Trois décennies de noyades, le nez plongé dans des centaines de rapports du coroner pour décortiquer ces drames ont de quoi rendre blasé et amer n’importe qui. Mais pas Raynald Hawkins. Il carbure à l’espoir et à l’optimisme. Dans les années 1980, on comptait 200 noyades par an au Québec, indique-t-il d’un air pragmatique. À présent, la moyenne est de 80. Signe d’une sensibilisation constante qui porte ses fruits.

Le Québec est d’ailleurs la province où le taux de noyades pour 100 000 habitants a le plus baissé. « On est loin d’être les pires. »

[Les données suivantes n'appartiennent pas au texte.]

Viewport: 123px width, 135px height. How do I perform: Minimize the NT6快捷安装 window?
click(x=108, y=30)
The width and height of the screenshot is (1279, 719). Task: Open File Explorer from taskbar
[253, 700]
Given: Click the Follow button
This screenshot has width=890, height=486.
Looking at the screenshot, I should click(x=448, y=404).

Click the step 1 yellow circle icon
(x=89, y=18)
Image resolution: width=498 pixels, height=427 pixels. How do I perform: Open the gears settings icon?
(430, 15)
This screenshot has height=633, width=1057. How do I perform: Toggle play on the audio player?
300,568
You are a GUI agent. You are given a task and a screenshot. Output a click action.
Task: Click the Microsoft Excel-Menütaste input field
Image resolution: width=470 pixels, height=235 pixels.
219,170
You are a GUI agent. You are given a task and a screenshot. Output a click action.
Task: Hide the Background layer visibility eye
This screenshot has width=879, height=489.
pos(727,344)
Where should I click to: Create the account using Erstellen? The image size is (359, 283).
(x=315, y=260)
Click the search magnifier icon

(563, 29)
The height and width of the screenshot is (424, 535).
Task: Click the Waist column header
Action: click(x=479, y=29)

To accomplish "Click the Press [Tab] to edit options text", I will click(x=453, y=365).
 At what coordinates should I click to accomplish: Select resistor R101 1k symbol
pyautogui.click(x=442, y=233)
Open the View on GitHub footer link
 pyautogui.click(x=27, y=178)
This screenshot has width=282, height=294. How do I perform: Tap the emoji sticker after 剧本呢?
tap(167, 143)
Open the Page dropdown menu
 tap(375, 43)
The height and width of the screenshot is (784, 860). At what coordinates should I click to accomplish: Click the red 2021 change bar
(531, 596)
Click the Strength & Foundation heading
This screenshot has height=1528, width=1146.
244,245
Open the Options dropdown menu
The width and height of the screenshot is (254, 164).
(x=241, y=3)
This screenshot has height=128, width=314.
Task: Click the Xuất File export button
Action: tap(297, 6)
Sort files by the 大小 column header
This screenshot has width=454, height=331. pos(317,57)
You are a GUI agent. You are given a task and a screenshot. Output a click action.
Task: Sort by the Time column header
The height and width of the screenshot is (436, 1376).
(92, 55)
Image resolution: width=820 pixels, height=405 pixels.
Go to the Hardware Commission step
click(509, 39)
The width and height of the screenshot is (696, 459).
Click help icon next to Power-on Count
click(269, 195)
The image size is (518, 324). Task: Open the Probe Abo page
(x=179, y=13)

Il aime penser que la Société de sauvetage, organisme à but non lucratif, fait bouger les choses.

Il a connu l’époque du bouche-à-bouche, qui a laissé place à la réanimation cardiorespiratoire, présente dans toutes les formations de sauvetage. « J’ai voulu faire en sorte que ça fasse partie intégrante des enseignements. C’était vraiment important pour moi, donc on a fait pression. »

De sauveteur à expert

Raynald Hawkins a toujours eu un sens aiguisé des responsabilités. À 14 ans, il était sauveteur dans les Laurentides, comme son père avant lui. Puis, à 19 ans, il insiste pour devenir formateur. « J’étais parmi les seuls sauveteurs dans mon patelin à Sainte-Agathe-des-Monts ! Je me disais : il en faut d’autres », explique l’homme de 62 ans.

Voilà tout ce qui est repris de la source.